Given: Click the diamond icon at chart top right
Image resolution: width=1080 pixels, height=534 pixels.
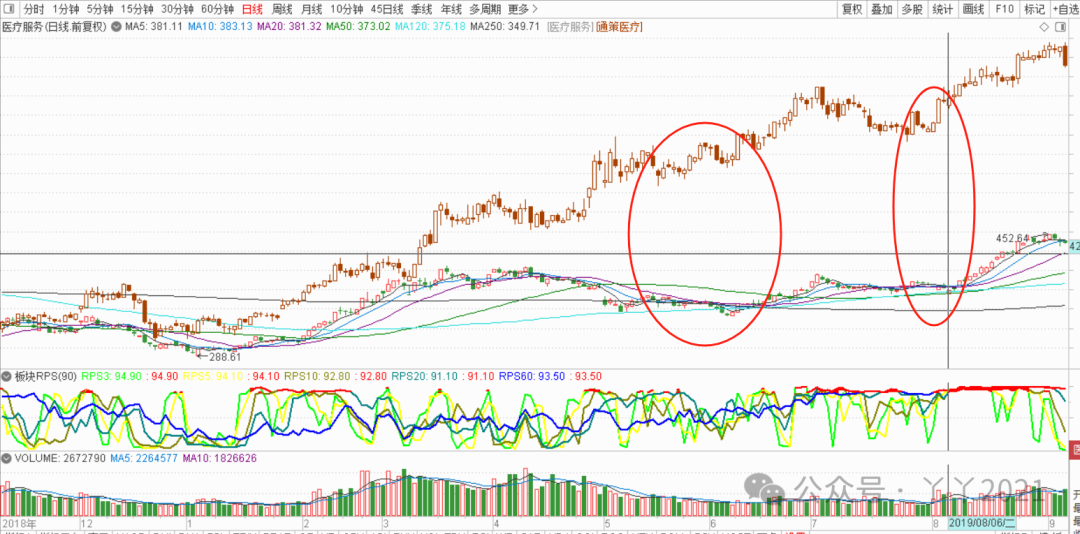Looking at the screenshot, I should click(1042, 26).
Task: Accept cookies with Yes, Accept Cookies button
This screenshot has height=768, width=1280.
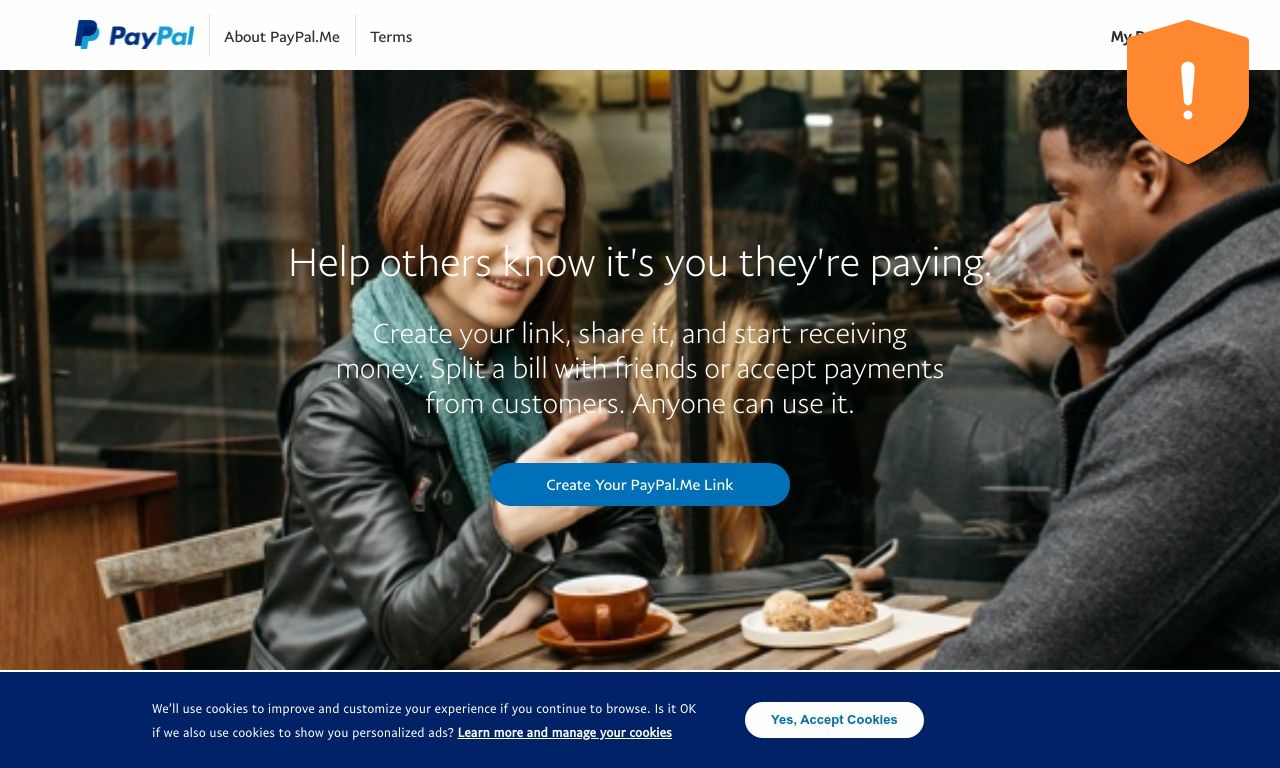Action: 834,720
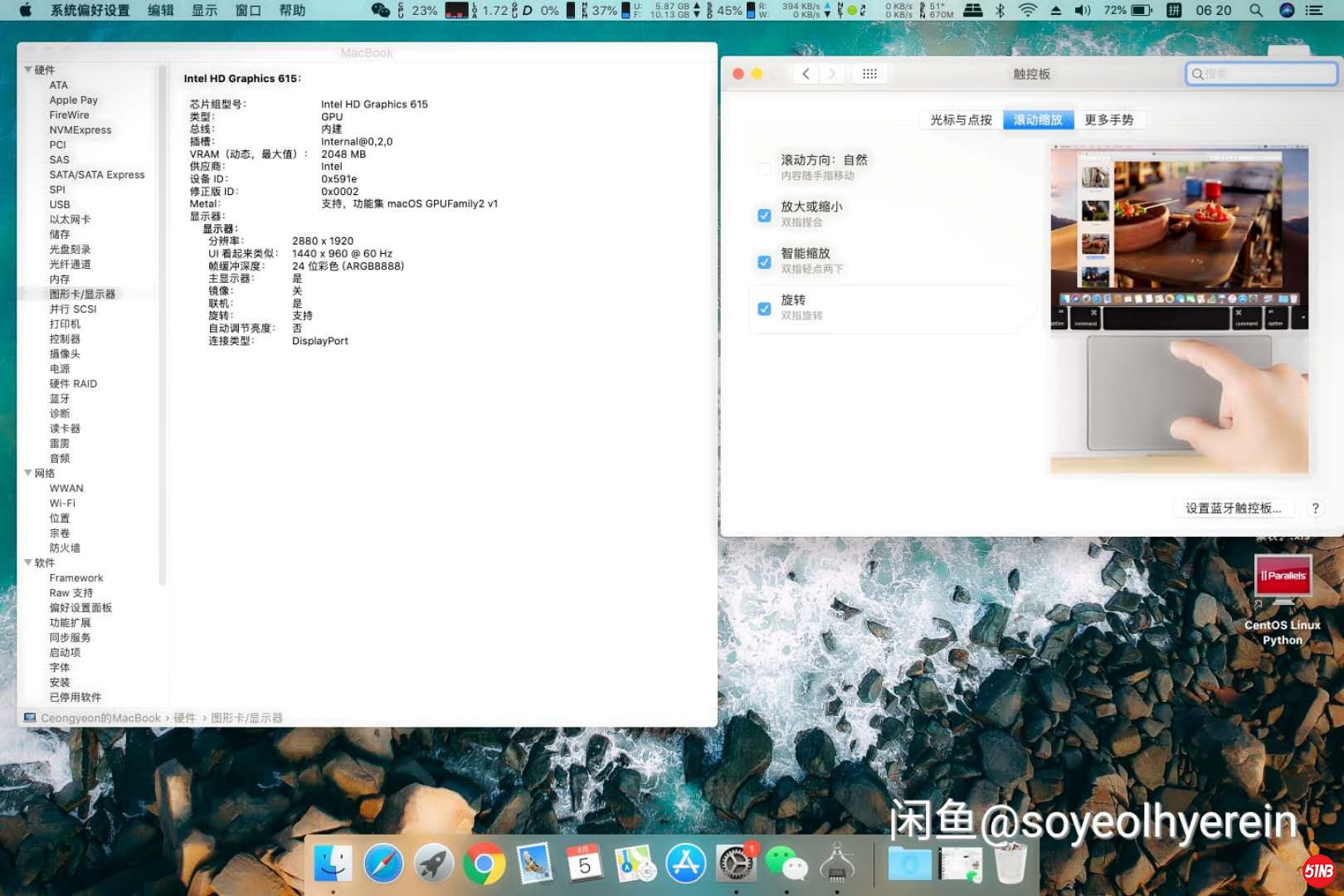1344x896 pixels.
Task: Disable the rotate gesture checkbox
Action: [764, 309]
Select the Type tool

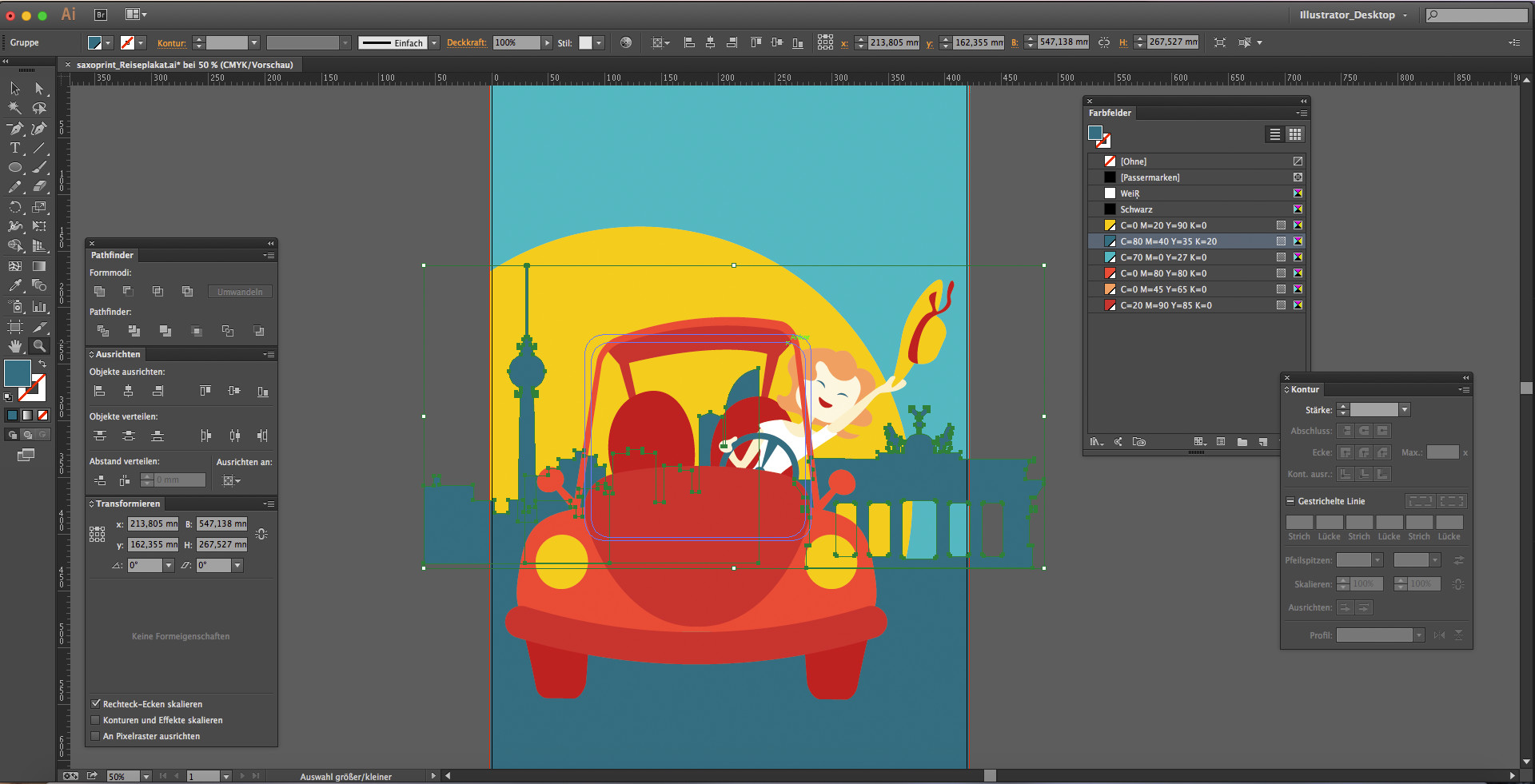(15, 148)
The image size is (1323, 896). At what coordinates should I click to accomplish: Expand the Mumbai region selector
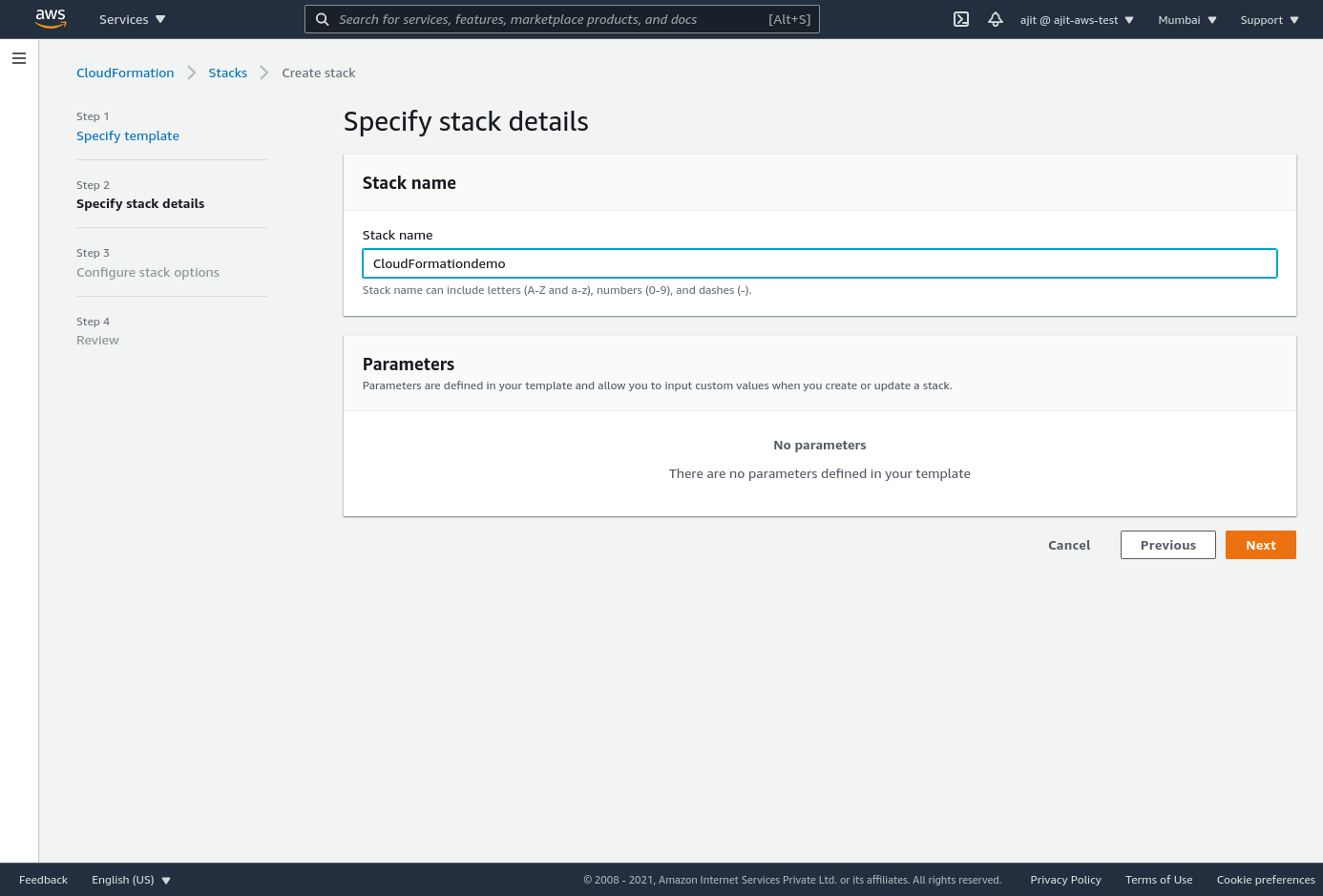pos(1186,20)
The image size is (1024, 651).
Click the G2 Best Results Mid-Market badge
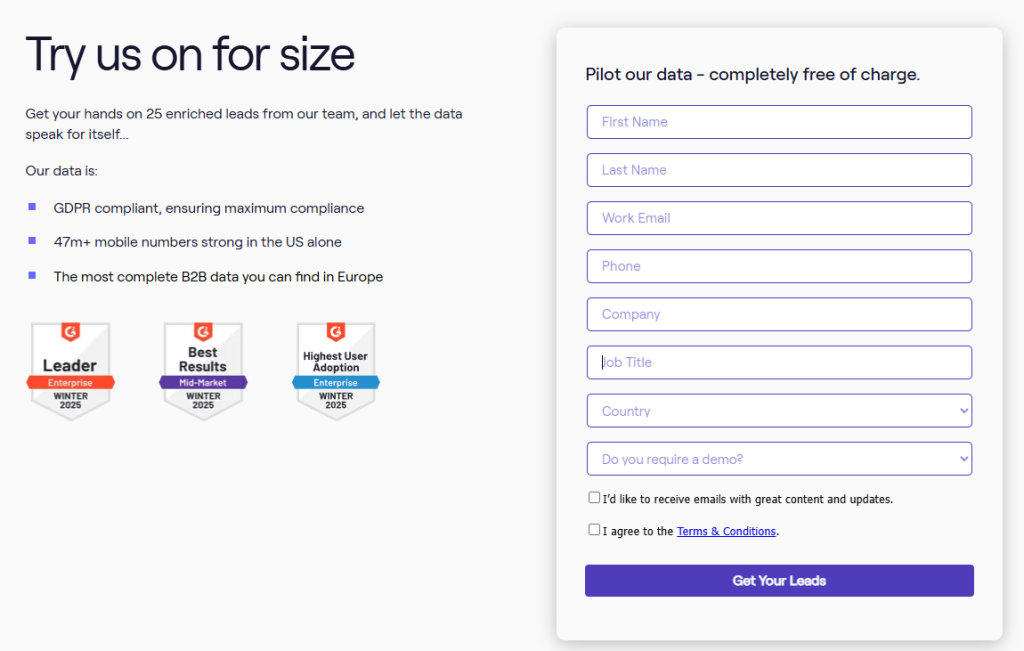(x=203, y=370)
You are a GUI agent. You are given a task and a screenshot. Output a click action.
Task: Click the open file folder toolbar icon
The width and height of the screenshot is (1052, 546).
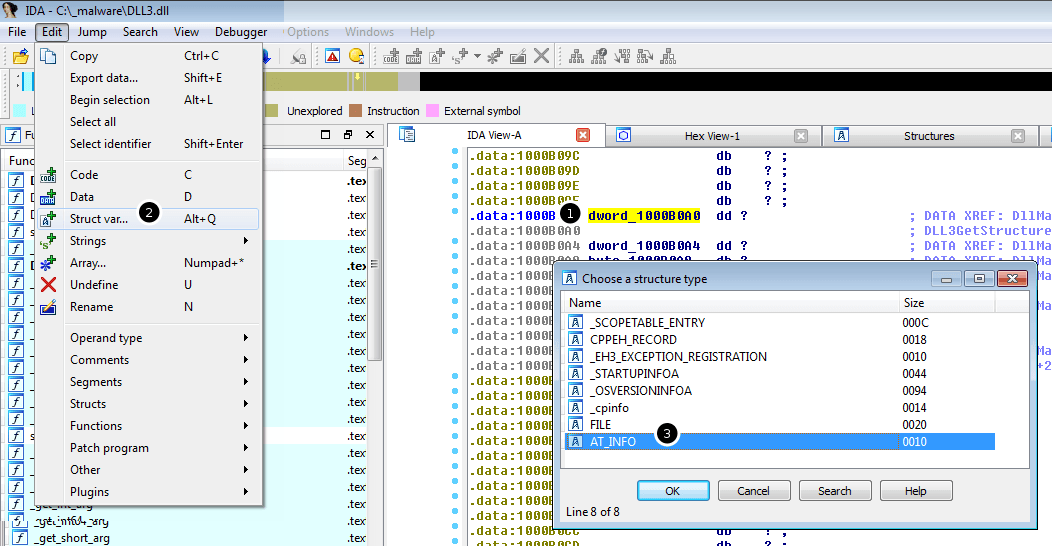coord(19,57)
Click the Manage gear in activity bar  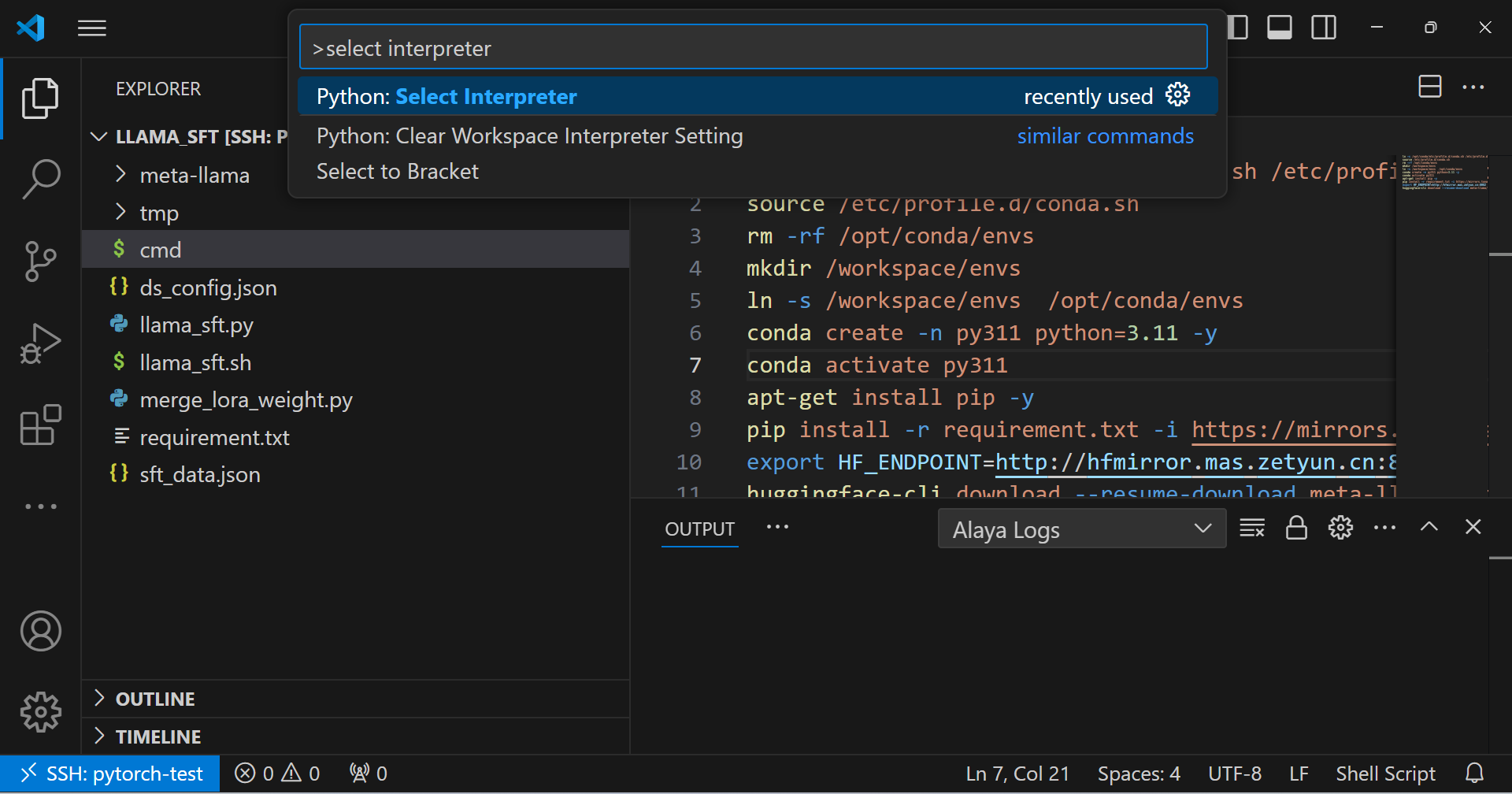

▶ YOUR GOAL: Pick out each line in the material containing "icon".

▶ RESPONSE TO THIS EXERCISE:
Given: Click the diamond icon at chart top right
Task: Click the open file folder toolbar icon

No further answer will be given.